The general verdict for plaintiff was unanimous. With regard to the written interrogatories, the jury was instructed that five of the six jurors must concur, "but the same five persons need not concur on all of the answers." Lilly did not object to the written verdict sheet containing these instructions. When the verdict was rendered, five jurors found on the first interrogatory that DES was not reasonably safe when marketed in 1953. Although the instructions following this question indicated that a juror voting in the affirmative on this issue should not vote on the remaining questions, the juror so voting continued to answer the remaining questions and then gave the general verdict, all against Lilly. On the second interrogatory, a different five jurors found that DES had caused plaintiff's injuries, with one juror abstaining. Lilly argues that the jurors' answers were thus inconsistent and that, therefore, the verdict is constitutionally invalid.
It is to be noted that Lilly did not request that the jury be polled, nor did it ask to see the signed answer sheets to the interrogatories until after the jury had been discharged. Had Lilly acted in a timely fashion, it would have been proper practice for the court to have the jury clarify its determinations, reconcile answers to interrogatories with the verdict, or reconsider its verdict in order to correct any obvious misunderstanding. (Vathy v. Rupp Rental Corp., 43 A.D.2d 892; Bischert v. Limousine Rental Serv., 33 A.D.2d 355.)
On the merits we hold that the verdict is not constitutionally invalid. The comment to charge 1:96 of the New York Pattern Jury Instructions (General Instruction — Verdict with Written Interrogatories, 1 N.Y. PJI 2d 101) is directly in point. "Since CPLR 4111 (c) authorizes * * * less than unanimous action by a jury, it should follow that the same five jurors need not agree on all the issues, see Reed v. Cook, 103 N.Y.S.2d 539 (n.o.r.); Ward v. Weeks, 107 N.J. Super. 351, 258 A.2d 379." (See, also, Forde v. Ames, 93 Misc.2d 723, 725.)
For the foregoing reasons, the judgment of the Supreme Court, Bronx County (FRAIMAN, J. and a jury) entered April 24, 1980, and modified by an order entered May 9, 1980, should be affirmed, with costs and disbursements.

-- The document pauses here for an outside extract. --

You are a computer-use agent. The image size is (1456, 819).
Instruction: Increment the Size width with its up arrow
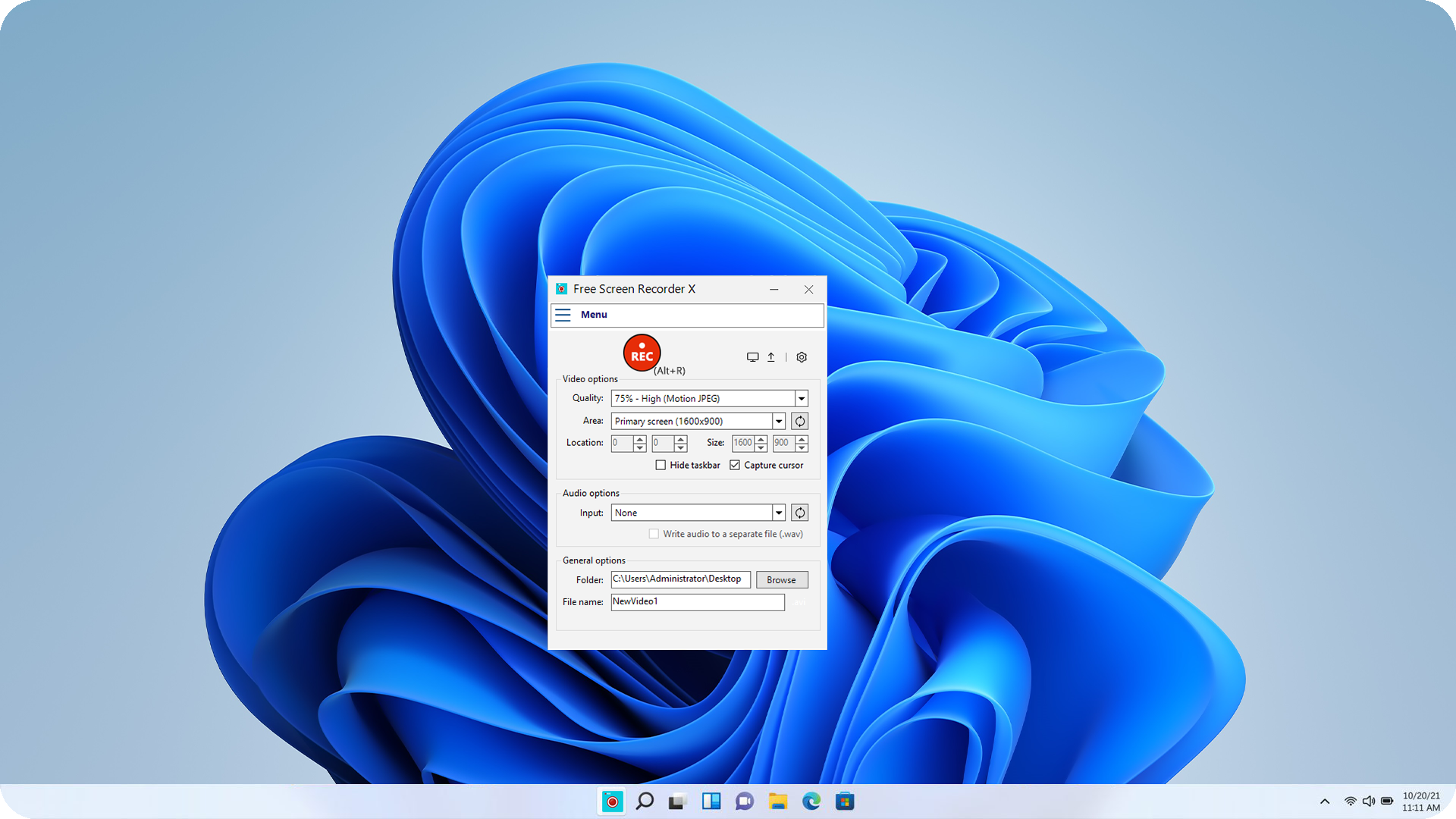[761, 440]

As this opinion was being released, there became available the decision of the Superior Court of New Jersey, Appellate Division, in Namm v. Frosst ( 178 N.J. Super. 19) where the plaintiffs sued 74 companies (serving 44), part of some 300 which have manufactured or sold DES at some time. There was no way to tell which company or companies actually supplied the pills in question. The Trial Judge granted summary judgment as to all 44 defendants due to the lack of identification, and the Appellate Division affirmed. However, the intermediate appellate court added that it could not adopt the theory of alternative or enterprise liability in view of the lack of higher court precedent or legislation. Under the facts of our case at bar after trial, we do not consider that we depart to any great extent from settled principles of law.
BIRNS, FEIN and SANDLER, JJ., concur.
Judgment and order, Supreme Court, Bronx County entered on April 24, 1980 and May 9, 1980, respectively, affirmed. Plaintiff-respondent-appellant shall recover of defendant-appellant-respondent $75 costs and disbursements of these appeals.